Document:
▼
* AWS CI Oddities
@ 2025-10-23 19:03 Richard Henderson
2025-10-23 20:31 ` Alex Bennée
2025-10-23 21:34 ` Stefan Hajnoczi
0 siblings, 2 replies; 5+ messages in thread
From: Richard Henderson @ 2025-10-23 19:03 UTC (permalink / raw)
To: Paolo Bonzini, Stefan Hajnoczi; +Cc: qemu-devel
https://gitlab.com/qemu-project/qemu/-/jobs/11827686852#L1010
ERROR: Job failed (system failure): pod
"gitlab-runner/runner-o82plkzob-project-11167699-concurrent-9-ther90lx" is disrupted:
reason "EvictionByEvictionAPI", message "Eviction API: evicting"
So.. if I'm guessing correctly, the job is doing fine, 28 minutes in to a 1 hour timeout,
when it gets kicked off the machine?
This has happened a few times the the last week or two. Is there any way to fix this?
r~
^ permalink raw reply [flat|nested] 5+ messages in thread
* Re: AWS CI Oddities
2025-10-23 19:03 AWS CI Oddities Richard Henderson
@ 2025-10-23 20:31 ` Alex Bennée
2025-10-23 21:34 ` Stefan Hajnoczi
1 sibling, 0 replies; 5+ messages in thread
From: Alex Bennée @ 2025-10-23 20:31 UTC (permalink / raw)
To: Richard Henderson; +Cc: Paolo Bonzini, Stefan Hajnoczi, qemu-devel
Richard Henderson <richard.henderson@linaro.org> writes:
> https://gitlab.com/qemu-project/qemu/-/jobs/11827686852#L1010
>
> ERROR: Job failed (system failure): pod
> "gitlab-runner/runner-o82plkzob-project-11167699-concurrent-9-ther90lx"
> is disrupted: reason "EvictionByEvictionAPI", message "Eviction API:
> evicting"
▲
Task objective: Retype the AWS CI thread from "This has happened" to "20:31 UTC (permalink / raw)", word for word.

Given information:
▼
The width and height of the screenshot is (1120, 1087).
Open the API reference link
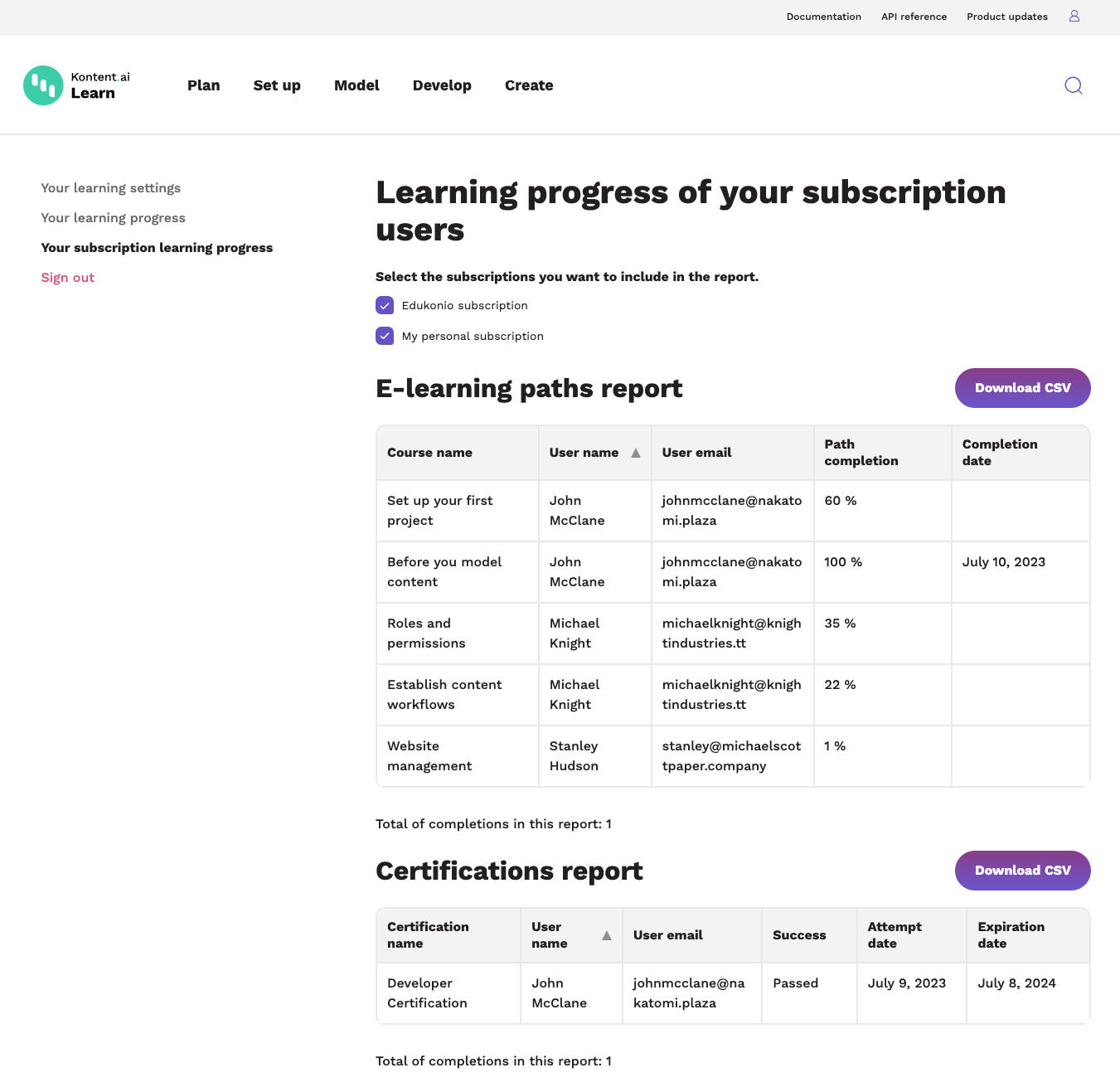914,17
▲
Exercise response:
This has happened a few times the the last week or two. Is there any way to fix this?
r~
^ permalink raw reply [flat|nested] 5+ messages in thread
* Re: AWS CI Oddities
2025-10-23 19:03 AWS CI Oddities Richard Henderson
@ 2025-10-23 20:31 ` Alex Bennée
2025-10-23 21:34 ` Stefan Hajnoczi
1 sibling, 0 replies; 5+ messages in thread
From: Alex Bennée @ 2025-10-23 20:31 UTC (permalink / raw)